Camera Images

The Leap Motion controller uses infrared stereo cameras as tracking sensors. You can access the images from these cameras using the Controller.images or Frame.images functions. These functions provide an ImageList object, containing the Image objects. Controller.images provides the most recent set of images. Frame.images provides the set of images analysed to create that frame and can be slightly older than the images returned by the Controller directly.

An image from one of the cameras. A grid highlighting the significant, complex distortion is superimposed on the image.

The images can be used for:

  • Head-mounted display video pass-through
  • Augmented reality
  • Computer vision

The Image API provides a buffer containing the sensor brightness values and a buffer containing the camera calibration map, which can be used to correct lens distortion and other optical imperfections in the image data.

Image API Basics

Get ImageList objects from either Controller.images or Frame.images. The Controller.images function gives you the most recent images. Frame.images gives you the images associated with that frame. Since processing the frame takes a bit of time, the images from the frame will be at least one camera frame behind the images obtained from the controller. (In a future version, the data frame rate may be decoupled from the camera frame rate, so the difference could be larger.) Images from the controller have the smallest latency, but won’t match up as well to the tracking data of the current frame. When using Controller.images, you can implement the on_images() callback in a Listener object. Your Listener.on_images() callback is invoked by the Controller as soon as a new set of images is ready.

Image data is provided as an array of pixel values.
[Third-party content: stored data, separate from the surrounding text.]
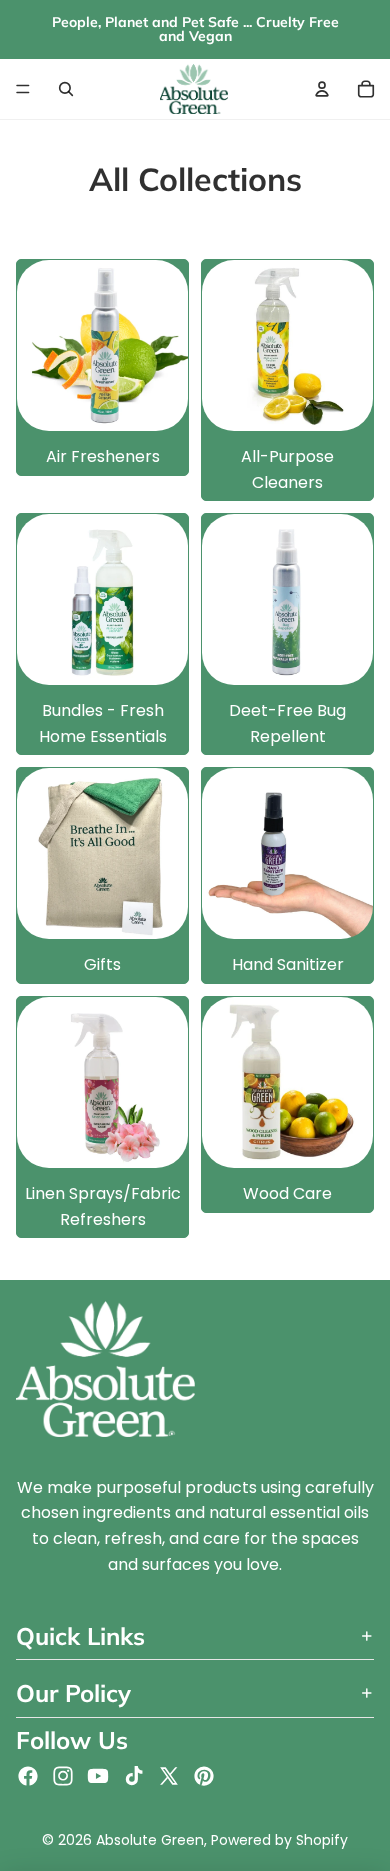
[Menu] (23, 89)
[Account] (322, 89)
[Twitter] (169, 1776)
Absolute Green (150, 1840)
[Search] (66, 89)
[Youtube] (98, 1776)
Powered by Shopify (279, 1840)
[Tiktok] (134, 1776)
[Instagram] (63, 1776)
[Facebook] (28, 1776)
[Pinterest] (204, 1776)
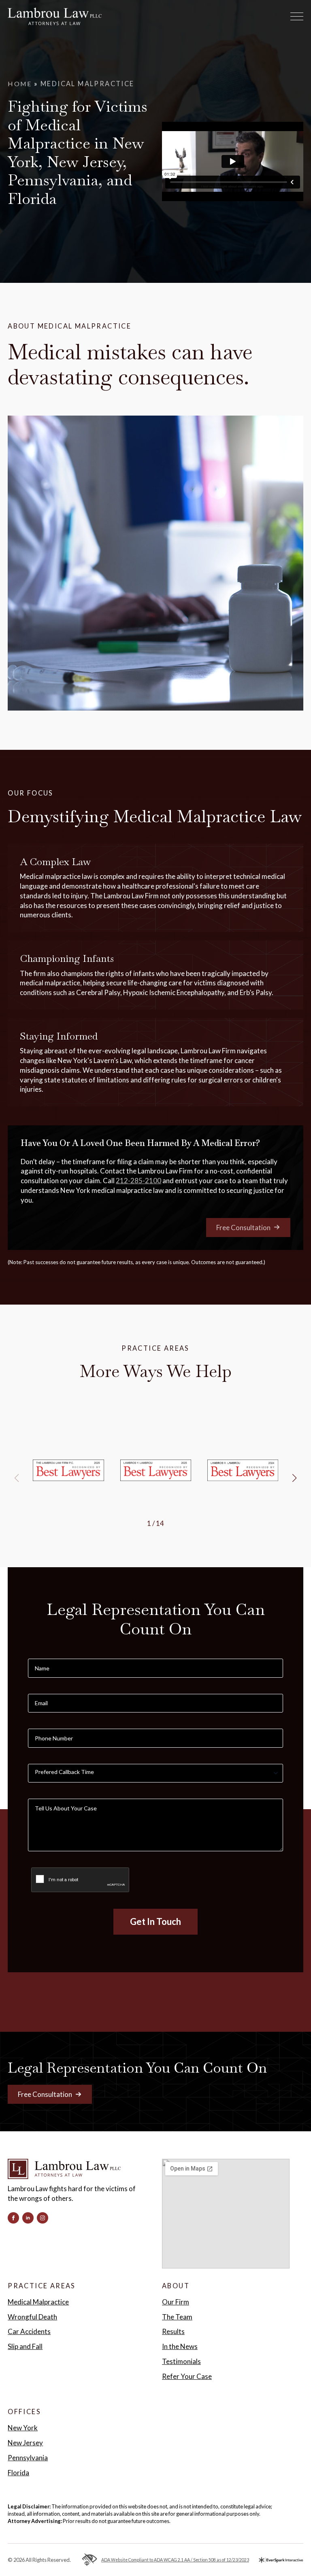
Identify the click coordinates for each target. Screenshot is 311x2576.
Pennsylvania (28, 2457)
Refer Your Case (187, 2376)
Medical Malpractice (38, 2302)
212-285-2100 (138, 1180)
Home (20, 83)
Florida (18, 2472)
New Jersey (25, 2442)
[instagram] (42, 2218)
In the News (180, 2346)
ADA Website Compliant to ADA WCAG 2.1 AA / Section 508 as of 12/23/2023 (175, 2559)
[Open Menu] (296, 16)
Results (173, 2331)
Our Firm (175, 2302)
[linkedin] (28, 2218)
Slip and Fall (25, 2346)
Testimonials (181, 2361)
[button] (294, 1478)
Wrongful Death (32, 2317)
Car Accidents (29, 2331)
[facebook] (13, 2218)
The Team (177, 2317)
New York (23, 2427)
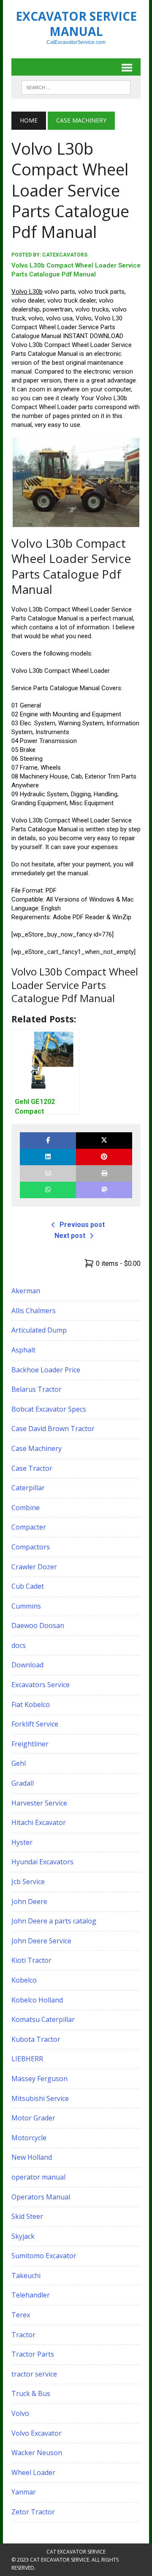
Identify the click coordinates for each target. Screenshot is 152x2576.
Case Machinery (36, 1448)
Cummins (26, 1606)
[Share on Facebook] (48, 1140)
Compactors (30, 1547)
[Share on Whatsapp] (48, 1190)
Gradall (22, 1783)
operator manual (38, 2177)
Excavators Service (40, 1684)
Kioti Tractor (31, 1960)
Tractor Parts (32, 2354)
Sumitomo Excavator (43, 2255)
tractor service (34, 2374)
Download (27, 1664)
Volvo (20, 2413)
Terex (20, 2314)
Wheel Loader (33, 2472)
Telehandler (30, 2295)
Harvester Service (39, 1803)
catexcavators (64, 255)
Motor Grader (33, 2118)
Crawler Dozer (34, 1566)
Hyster (22, 1842)
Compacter (28, 1527)
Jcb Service (28, 1881)
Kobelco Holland (37, 2000)
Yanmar (23, 2492)
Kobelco (24, 1980)
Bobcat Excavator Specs (48, 1409)
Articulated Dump (39, 1330)
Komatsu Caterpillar (43, 2019)
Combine (25, 1507)
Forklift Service (34, 1724)
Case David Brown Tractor (53, 1428)
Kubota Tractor (35, 2039)
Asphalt (23, 1350)
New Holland (31, 2157)
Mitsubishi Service (40, 2098)
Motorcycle (28, 2137)
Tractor (23, 2334)
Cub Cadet (27, 1586)
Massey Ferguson (39, 2078)
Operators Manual (40, 2197)
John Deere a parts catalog (53, 1921)
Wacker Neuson (36, 2452)
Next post (69, 1236)
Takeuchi (26, 2275)
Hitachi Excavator (38, 1822)
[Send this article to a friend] (48, 1173)
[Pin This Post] (104, 1157)
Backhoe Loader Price (45, 1369)
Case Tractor (31, 1468)
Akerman (25, 1290)
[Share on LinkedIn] (48, 1157)
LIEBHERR (27, 2058)
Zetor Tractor (33, 2511)
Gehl (18, 1763)
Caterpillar (28, 1487)
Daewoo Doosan (37, 1625)
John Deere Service (41, 1940)
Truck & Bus (30, 2393)
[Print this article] (104, 1173)
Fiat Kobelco (30, 1704)
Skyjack (23, 2236)
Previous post (82, 1225)
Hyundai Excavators (42, 1861)
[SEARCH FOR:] (76, 86)
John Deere (29, 1901)
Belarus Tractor (36, 1389)
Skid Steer (27, 2216)
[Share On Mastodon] (104, 1190)
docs (18, 1645)
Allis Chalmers (33, 1310)
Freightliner (30, 1743)
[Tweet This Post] (104, 1140)
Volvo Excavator (36, 2433)
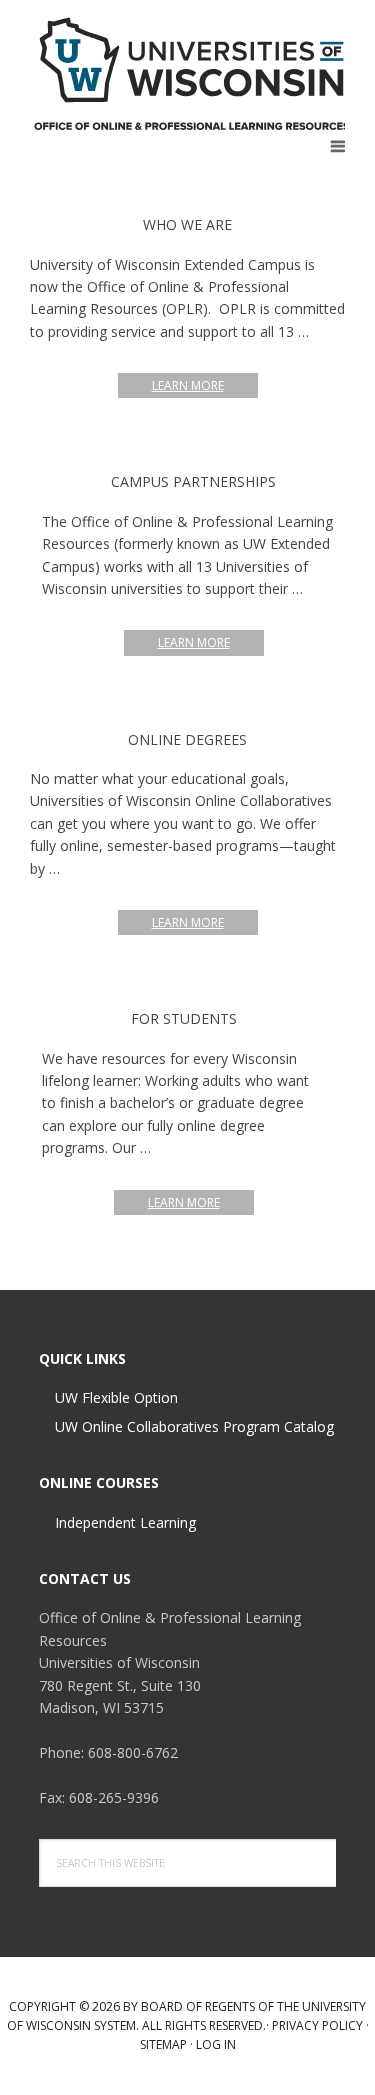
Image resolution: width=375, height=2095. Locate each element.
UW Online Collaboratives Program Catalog (194, 1426)
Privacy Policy (317, 2025)
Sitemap (163, 2044)
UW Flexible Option (116, 1397)
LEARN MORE (204, 387)
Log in (216, 2044)
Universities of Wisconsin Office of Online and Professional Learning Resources (192, 73)
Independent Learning (125, 1522)
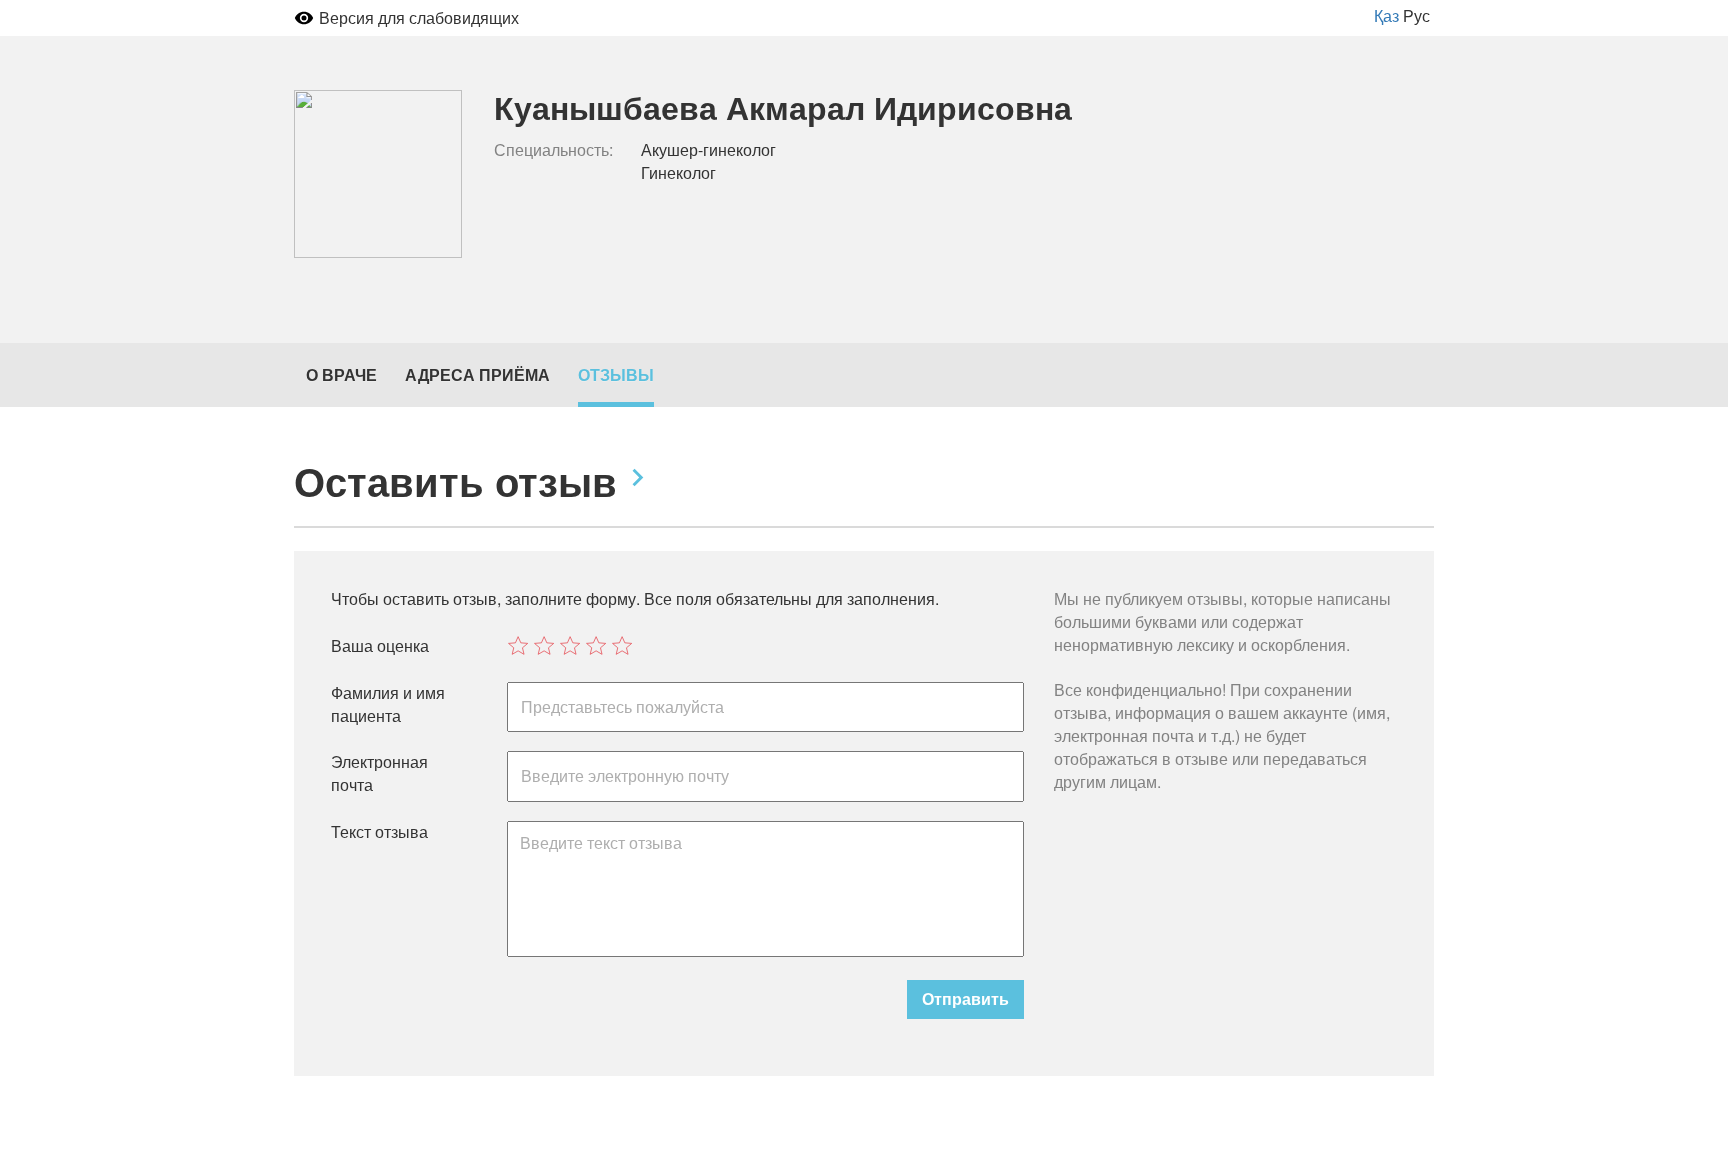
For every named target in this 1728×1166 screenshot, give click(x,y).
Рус (1416, 15)
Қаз (1386, 15)
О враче (341, 374)
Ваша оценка (380, 646)
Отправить (965, 998)
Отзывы (616, 374)
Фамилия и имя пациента (388, 704)
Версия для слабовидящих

The format of this data is reported by the Image.format value. Currently, one format is in use. This “INFRARED” format uses one byte per pixel, defining the brightness measured for that sensor location. You can display infrared-format data as a greyscale image. Future Leap Motion hardware may provide sensor image data in a different format.

Image Distortion

When a ray of light enters one of the Leap Motion cameras, the lens bends the light ray so that it hits the sensor, which records it as a greyscale brightness value at a specific pixel location. Of course, no lens is perfect, so a ray of light does not land on the sensor in the optically perfect spot. The calibration map provides data to correct this imperfection, allowing you to calculate the true angle of the original ray of light. You can use the corrected angle to generate a distortion-free image, and, using the angles from both images in the stereo pair, you can triangulate the 3D location of a feature identified in both images. Note that the calibration map corrects lens distortion; it does not correct perspective distortion.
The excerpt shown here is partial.